Both True at Once
You know what it looks like before anyone says a word. The morning of my second layoff, I opened Zoom and saw two people instead of one. My manager and someone from HR. That was enough for me to start crying. It wasn’t because I was surprised. I just recognized the feeling. Two years earlier, I was in the exact same spot and spent twelve months digging myself out. I took a new job, did the work, and really thought this time would be different. I thought my work was good enough to keep me safe.
But it wasn’t about performance. It was just a budget cut. The call felt completely cold. When we hung up, I went numb. I’d been here before, so I already knew exactly how hard the road back was going to be.
When things like this happen, people usually tell you that God is setting you up for something bigger. They say the heavy struggles are a sign, and that confusion is just preparation in a bad disguise. I’ve heard all that before, and I’ve even said it myself. There’s some truth to it. But that script assumes you’re watching your own story from the outside. It assumes there’s a narrator and you just have to hold on for the plot twist. It acts like you can feel the bigger picture while you’re still stuck inside the mess.
But you aren’t on the outside. You’re right in the middle of it. Being inside it means going three days without brushing your teeth because the effort just doesn’t feel worth it. It’s your dogs sitting by the front door, and you know you should take them out, but you just sit there. It’s watching your savings dry up month after month. Not because you were reckless, but because being alive costs money and the gap keeps getting wider.
You become the person everyone else leans on, but nobody is holding you up. And you feel too ashamed to even mention it. You don’t want to be another heavy weight on top of what everyone else is already carrying.

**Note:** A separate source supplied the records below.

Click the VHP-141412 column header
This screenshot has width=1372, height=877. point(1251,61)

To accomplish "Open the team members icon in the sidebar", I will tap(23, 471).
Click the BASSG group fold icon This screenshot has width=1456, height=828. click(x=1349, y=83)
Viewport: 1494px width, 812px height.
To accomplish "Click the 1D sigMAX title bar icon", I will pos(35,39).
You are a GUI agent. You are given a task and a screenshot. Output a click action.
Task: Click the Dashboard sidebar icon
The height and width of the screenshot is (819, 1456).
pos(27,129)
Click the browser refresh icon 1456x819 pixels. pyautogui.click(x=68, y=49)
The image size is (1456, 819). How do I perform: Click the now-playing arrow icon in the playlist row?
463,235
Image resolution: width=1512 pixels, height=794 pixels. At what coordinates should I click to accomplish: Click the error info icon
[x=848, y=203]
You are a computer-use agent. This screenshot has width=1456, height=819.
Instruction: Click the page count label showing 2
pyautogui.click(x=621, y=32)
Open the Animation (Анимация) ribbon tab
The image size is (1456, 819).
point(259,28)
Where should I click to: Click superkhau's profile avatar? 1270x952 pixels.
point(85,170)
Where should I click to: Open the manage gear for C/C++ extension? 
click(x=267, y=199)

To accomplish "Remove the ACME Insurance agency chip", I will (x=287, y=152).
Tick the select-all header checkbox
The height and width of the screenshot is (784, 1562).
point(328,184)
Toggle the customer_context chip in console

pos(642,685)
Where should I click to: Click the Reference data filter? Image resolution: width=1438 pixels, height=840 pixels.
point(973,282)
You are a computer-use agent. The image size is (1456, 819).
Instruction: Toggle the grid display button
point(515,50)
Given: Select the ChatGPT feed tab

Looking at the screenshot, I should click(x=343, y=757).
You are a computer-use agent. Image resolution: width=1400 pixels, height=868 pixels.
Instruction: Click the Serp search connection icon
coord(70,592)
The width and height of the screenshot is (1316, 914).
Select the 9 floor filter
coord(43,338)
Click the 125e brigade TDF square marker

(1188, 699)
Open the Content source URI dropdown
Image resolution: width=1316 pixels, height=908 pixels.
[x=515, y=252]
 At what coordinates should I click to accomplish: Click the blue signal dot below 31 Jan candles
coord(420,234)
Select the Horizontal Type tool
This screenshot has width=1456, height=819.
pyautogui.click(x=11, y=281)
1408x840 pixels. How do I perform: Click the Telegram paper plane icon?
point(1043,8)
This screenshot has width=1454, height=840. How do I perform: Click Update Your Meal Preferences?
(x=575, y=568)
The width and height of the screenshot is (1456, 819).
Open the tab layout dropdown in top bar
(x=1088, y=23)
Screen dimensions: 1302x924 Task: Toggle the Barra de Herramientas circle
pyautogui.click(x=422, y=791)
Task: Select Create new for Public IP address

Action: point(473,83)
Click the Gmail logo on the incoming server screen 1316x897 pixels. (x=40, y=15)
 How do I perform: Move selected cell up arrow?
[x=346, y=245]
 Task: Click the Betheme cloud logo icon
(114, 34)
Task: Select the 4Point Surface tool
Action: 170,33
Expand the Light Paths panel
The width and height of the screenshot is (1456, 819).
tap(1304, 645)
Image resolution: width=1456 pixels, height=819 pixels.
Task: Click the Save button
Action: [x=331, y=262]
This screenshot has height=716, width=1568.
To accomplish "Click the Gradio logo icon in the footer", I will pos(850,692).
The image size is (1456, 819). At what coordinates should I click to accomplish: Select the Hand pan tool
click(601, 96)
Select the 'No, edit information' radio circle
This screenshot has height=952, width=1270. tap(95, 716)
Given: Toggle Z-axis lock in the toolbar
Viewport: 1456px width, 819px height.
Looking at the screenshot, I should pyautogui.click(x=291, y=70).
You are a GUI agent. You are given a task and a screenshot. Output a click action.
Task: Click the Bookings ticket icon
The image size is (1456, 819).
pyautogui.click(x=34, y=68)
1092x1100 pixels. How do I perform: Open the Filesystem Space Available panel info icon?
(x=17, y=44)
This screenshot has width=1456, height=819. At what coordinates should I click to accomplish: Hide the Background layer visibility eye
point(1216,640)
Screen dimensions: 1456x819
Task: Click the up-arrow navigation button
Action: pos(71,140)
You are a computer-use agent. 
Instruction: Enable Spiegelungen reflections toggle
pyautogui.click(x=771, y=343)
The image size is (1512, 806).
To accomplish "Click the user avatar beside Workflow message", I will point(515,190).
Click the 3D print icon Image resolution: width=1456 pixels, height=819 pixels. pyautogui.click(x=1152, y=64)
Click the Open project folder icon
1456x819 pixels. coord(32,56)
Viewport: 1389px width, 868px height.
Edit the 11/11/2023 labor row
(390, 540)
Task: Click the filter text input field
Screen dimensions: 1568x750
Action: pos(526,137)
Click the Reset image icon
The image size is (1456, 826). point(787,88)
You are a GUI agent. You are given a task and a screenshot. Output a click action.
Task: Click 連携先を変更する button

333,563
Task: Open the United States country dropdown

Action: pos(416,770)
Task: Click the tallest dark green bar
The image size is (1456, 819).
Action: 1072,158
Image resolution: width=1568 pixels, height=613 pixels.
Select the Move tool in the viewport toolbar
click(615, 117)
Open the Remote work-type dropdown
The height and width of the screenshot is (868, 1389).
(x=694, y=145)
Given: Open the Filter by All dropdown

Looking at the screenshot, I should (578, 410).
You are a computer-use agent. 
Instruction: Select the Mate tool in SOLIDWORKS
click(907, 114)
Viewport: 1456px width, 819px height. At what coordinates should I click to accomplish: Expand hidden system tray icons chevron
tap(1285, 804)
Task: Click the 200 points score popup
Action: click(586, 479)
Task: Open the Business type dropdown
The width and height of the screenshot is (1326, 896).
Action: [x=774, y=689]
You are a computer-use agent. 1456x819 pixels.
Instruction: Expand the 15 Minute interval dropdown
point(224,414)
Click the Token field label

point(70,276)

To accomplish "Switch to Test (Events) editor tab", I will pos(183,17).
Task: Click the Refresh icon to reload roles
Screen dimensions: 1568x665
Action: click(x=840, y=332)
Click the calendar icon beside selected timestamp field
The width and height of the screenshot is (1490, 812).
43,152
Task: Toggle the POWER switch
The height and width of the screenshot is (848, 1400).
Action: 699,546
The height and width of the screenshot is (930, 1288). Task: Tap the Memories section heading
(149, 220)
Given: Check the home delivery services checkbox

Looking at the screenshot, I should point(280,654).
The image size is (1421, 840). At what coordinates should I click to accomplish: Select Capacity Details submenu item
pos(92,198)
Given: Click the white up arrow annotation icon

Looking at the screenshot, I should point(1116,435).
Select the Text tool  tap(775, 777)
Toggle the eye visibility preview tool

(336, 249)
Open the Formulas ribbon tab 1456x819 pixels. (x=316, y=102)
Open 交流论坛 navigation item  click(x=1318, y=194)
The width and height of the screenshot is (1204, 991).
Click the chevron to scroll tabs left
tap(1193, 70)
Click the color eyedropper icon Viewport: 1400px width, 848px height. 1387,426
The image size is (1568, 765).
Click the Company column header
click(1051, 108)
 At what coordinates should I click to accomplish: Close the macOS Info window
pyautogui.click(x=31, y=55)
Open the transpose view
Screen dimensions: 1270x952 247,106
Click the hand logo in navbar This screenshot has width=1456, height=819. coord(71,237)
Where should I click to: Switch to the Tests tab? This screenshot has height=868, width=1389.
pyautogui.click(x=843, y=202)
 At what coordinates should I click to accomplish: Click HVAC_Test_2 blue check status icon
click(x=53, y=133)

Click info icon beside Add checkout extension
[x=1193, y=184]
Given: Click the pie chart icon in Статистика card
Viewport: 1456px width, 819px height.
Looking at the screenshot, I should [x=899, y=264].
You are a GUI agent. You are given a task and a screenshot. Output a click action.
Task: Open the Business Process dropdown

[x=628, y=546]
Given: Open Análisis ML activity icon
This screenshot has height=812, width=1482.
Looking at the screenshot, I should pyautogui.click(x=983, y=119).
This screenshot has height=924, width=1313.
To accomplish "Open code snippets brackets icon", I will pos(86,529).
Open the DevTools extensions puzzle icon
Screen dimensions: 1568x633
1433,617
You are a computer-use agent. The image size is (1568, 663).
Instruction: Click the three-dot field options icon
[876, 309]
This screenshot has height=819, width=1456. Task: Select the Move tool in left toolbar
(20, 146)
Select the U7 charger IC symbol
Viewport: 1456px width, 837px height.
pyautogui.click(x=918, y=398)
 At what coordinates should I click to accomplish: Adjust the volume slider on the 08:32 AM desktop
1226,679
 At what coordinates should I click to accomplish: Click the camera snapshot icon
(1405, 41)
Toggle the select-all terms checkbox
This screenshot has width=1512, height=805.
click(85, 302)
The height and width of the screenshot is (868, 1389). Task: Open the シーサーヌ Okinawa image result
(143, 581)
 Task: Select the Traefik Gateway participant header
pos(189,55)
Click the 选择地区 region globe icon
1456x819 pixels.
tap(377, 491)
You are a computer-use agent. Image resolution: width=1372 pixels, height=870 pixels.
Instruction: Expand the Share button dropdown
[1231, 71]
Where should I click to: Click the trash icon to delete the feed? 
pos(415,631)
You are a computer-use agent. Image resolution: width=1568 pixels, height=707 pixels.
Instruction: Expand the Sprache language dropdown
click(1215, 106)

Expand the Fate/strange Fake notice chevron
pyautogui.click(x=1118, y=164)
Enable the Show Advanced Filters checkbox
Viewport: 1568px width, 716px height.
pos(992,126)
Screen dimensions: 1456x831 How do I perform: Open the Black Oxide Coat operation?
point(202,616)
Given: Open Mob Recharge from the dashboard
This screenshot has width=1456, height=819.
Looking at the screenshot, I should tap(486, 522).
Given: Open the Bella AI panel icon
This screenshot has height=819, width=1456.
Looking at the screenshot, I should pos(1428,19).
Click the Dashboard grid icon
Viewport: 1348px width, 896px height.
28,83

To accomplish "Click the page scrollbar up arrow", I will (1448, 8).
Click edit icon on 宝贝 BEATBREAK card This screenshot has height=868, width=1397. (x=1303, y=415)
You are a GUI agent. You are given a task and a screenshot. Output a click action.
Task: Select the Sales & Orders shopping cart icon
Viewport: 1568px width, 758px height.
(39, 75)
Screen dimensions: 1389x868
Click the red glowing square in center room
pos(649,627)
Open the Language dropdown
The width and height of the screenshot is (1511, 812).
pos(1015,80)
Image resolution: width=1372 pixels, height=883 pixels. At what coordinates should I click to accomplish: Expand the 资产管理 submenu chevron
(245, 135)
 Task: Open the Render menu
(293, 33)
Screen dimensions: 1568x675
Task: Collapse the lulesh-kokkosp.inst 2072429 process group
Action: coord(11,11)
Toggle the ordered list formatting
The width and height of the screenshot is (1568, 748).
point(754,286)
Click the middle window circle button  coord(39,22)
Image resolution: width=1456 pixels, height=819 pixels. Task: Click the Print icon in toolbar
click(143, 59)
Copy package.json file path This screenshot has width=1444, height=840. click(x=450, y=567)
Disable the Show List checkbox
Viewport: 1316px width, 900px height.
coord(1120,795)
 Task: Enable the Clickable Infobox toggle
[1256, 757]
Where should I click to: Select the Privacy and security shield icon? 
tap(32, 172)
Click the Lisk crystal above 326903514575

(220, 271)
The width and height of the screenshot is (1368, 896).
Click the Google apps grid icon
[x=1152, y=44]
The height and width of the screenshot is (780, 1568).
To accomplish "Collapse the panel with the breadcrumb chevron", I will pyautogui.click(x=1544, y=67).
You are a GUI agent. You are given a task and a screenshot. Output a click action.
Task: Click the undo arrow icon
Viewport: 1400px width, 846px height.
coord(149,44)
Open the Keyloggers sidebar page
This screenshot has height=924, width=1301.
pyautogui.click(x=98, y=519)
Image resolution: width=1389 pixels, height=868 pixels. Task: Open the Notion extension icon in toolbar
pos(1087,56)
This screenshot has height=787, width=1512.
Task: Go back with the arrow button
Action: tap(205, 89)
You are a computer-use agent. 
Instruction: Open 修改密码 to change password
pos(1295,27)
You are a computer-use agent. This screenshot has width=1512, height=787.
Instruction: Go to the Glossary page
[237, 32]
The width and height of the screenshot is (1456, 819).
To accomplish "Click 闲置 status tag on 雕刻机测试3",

Some days you believe God has a plan for you. Other days you have no idea what the point of any of this is. Both of those things are true, and sometimes you feel them in the exact same hour. The usual script doesn’t have room for that kind of mess. It wants you to land clearly on faith or doubt, peace or fear. Pick one, and then the story makes sense. But that’s just not how life works.
What I’ve finally figured out is that holding both of those feelings at once isn’t a failure of faith. Fear and trust aren’t opposites. They live right next to each other in the same chest. The way through this isn’t sudden clarity - it’s just doing the next small thing.
It’s not that one job application that changes your life, or the perfect phone call that turns it all around. Today I took the dogs out. Today I made the bed. Today I sent exactly one email. I called it a win and stopped right there.
That’s not meant to be inspirational. That’s just what’s left when everything else is gone. One thing, then another. You aren’t alone in this. Just do one thing today, call it a win, and try again tomorrow.